While the vegetables are cooking away, put a kettle on to boil. I find that the hot water helps me get all the bits off the bottom of the roasting tray much more easily, so I don't waste any bits. When your chicken is done, place them into a bowl (or the pot if your veggies are ready) and scrape off all those brown bits in the bottom of the roasting tray.
Then simply add everything into the stock pot and just cover with hot water. Let the stock slowly simmer away till it tastes intensely of chicken. The original recipe calls for a pressure cooker, but I don't have a pressure cooker ready to hand, so I did this the old fashioned way and cooked it away for hours. I did also top it up every so often with a splash of hot water from a kettle, but feel free to pressure cook it for 2 hours if you'd like.
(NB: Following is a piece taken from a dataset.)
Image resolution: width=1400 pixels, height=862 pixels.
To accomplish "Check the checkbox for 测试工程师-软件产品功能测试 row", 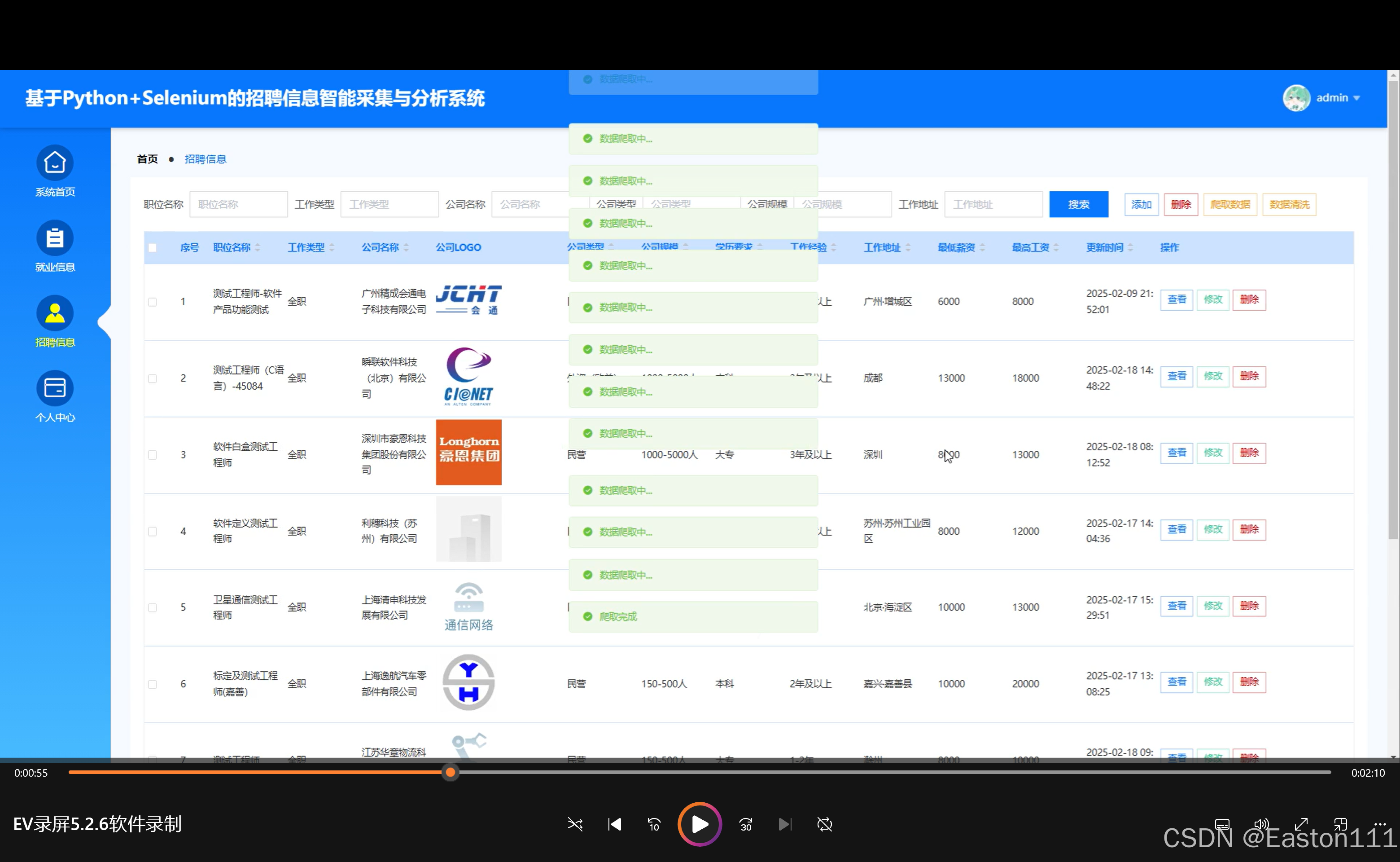I will point(152,302).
Once the stock is done, just strain the stock and put it in the fridge. The scum and oil will separate onto the top where you can just take it off later, without having to stand for hours skimming.
If you want to go one step further and clarify the stock, simply freeze the stock into ice cubes and then let it slowly defrost through muslin set over a colander or strainer.
The gelatin will hold any impurities that the stock has, and what you are left with is...Consummé! Superclear, and super intense. I adjusted the seasoning again once I've warmed the stock up to serve and I've found that just a touch of soy actually makes the aromas and flavours just bloom in my mouth.
Heston did have a serving suggestion for this beautiful chicken stock: Simply place a jasmine bloom in a glass (or brew the jasmine in warmed consummé) and serve as a drink.
I absolutely love how the aromatics of the chicken stock just hit me straight off the bat. Upon drinking it, the flavours just slowly bloom in my mouth like a shy flower being kissed by the sun. Then the jasmine just chases up the end and cleanses the palette, leaving you ready for the next mouthful.
This recipe is the bomb diggity, and I think it's so accessible to the home cook. So worth trying, and I don't feel like it took me any more effort than if I was going to use another stock recipe.